And the Jewish Orthodox Union this month certified a strain of lab-grown chicken as kosher for the first time, “marking a significant step forward for the food technology’s acceptance under Jewish dietary law,” as the Times of Israel put it.
It’s also Vegetarian.
Arguably. I think a lot of lab meat currently uses massive amounts of FBS instead of alternatives. Though I guess many vegetarians don’t have a problem with renet.
What do these three glyphs signify in this particular sequence
Fetal bovine serum. It’s used as a supplement for for cell cultures.
Some of the cows slaughtered for meat are pregnant. Fetal bovine serum comes from the blood extracted from these cow fetuses.
Since it is used to produce lab grown meat, it is not vegetarian
@agoseris @fred you’d think since it’s meat it’s not vegetarian.
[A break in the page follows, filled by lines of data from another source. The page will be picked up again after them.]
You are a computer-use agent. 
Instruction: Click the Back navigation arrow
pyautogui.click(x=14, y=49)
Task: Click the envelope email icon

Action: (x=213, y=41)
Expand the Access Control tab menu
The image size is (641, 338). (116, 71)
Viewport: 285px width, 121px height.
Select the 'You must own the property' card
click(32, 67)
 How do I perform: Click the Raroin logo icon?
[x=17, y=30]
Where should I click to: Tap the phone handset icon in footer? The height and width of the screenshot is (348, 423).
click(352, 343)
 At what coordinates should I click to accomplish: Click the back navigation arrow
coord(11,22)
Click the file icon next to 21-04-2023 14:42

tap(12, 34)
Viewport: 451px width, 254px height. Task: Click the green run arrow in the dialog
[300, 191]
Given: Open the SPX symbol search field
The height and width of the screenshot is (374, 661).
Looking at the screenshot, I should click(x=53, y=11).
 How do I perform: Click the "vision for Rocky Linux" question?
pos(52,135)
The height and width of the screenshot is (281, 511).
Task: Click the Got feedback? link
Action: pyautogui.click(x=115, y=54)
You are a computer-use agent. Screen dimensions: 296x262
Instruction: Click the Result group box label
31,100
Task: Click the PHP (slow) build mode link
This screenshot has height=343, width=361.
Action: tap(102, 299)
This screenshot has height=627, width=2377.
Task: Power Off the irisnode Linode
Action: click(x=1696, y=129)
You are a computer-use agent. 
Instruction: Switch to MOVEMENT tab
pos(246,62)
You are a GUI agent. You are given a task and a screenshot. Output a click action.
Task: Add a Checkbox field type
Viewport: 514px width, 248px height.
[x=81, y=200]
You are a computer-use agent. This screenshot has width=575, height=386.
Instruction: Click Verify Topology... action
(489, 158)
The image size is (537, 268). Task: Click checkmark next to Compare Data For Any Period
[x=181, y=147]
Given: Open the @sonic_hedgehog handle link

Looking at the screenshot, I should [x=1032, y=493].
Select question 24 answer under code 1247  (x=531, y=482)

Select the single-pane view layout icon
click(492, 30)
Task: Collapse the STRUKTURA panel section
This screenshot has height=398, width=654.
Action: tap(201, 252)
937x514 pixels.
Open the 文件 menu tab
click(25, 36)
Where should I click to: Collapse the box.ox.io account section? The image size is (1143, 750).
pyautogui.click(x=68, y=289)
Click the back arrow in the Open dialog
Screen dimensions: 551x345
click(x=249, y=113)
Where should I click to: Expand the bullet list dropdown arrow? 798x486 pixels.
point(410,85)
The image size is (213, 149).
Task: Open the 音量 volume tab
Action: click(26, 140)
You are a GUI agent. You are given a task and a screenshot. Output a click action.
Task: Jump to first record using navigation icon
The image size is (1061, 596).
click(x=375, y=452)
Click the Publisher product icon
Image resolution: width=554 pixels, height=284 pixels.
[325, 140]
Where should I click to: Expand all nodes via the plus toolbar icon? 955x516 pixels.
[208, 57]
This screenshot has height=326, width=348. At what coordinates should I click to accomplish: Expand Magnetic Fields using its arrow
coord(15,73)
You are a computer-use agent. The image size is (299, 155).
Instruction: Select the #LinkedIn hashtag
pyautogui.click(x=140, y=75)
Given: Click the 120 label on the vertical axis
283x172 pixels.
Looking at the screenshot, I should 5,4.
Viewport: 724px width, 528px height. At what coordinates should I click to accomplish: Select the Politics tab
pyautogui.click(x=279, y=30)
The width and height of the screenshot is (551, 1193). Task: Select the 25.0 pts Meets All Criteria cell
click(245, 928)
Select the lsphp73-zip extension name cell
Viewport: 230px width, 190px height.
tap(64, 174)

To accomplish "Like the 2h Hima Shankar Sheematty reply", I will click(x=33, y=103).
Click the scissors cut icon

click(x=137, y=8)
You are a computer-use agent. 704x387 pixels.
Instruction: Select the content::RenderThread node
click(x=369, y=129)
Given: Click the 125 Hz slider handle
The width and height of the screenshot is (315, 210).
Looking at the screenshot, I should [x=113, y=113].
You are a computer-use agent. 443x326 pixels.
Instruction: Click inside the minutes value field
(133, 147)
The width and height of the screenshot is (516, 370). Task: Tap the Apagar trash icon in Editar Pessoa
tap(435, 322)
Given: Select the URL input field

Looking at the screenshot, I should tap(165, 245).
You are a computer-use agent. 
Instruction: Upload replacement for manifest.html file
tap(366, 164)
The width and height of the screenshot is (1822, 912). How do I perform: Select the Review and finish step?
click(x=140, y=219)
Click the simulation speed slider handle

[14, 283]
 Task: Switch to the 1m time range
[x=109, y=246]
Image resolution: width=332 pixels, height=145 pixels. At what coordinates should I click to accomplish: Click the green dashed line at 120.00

Pretty sure it’d still be vegetarian, just not Vegan then right? At least how I generally have heard it defined, vegetarians are OK with eating food made from animal byproducts (though it’s preferable to avoid) and only vegans refuse to consume anything with any animal byproducts
For some vegetarians, it makes a difference wether an animal had to die in the process. It’s one thing to continously harvest milk or eggs from an animal which otherwise lives on
happily. It’s another thing to eat something which could only be obtained by slaughtering an animal.In the same sense, many hard cheeses like Parmesan or Gran Padano aren’t vegetarian either, because they use rennet.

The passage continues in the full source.